Textus Originalis
« Tal fortalizio ch'edificò una Kāhinah (1) a presidio del [suo] principato; ed esaurì nell'opera tutte le dottrine di su' arte ». w) In lode del medesimo. [Il poeta] complisce con lui in occasion del digiuno [di ramadān] e della sua guarigione da una malattia sopravvenutagli (2). « Hai fatto, per [ubbidire a] Dio, un digiuno scrupoloso (3), spargendo a man larga sontuosi doni ». x) In lode del medesimo, con gli augurii per la festa [di 'Al Fitr]. Metro basīt e rima mutadārik (4). « Il linguaggio delle lagrime ha palesato ciò che costui nascondeva: ei non pianse mai finché non vide la canizie sorridergli sul capo ». y) In lode del medesimo. Metro sarī^ e rima mutadārik (5). « La canizie, sorridendogli in capo, l'ha fatto piangere: ma una visione è venuta a visitarlo occultamente nel suo dolore ». z) Augurio di capo d'anno al medesimo [principe]. Metro kāmil e rima mutawātir (6).
Note a pie di pagina
1 (1) Vuol dir: Indovina, profetessa, ecc.
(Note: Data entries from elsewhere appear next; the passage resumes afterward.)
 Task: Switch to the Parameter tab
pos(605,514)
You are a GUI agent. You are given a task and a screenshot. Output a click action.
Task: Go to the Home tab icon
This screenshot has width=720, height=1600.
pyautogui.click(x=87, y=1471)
2 (2) F, fog. 92 verso. Testo, App., 40, lin. 12.
3 (3) Così traduco per conghiettura la frase: digiuno h i r q i h a m ā m i, della quale non trovo significato preciso.
4 (4) F, fog. 93 verso. Testo, App., 40, lin. 14.
5 (5) F, fog. 94 verso. Testo, App., 40, linea ultima.
6 (6) F, fog. 95 recto. Testo, App., 41, lin. 2.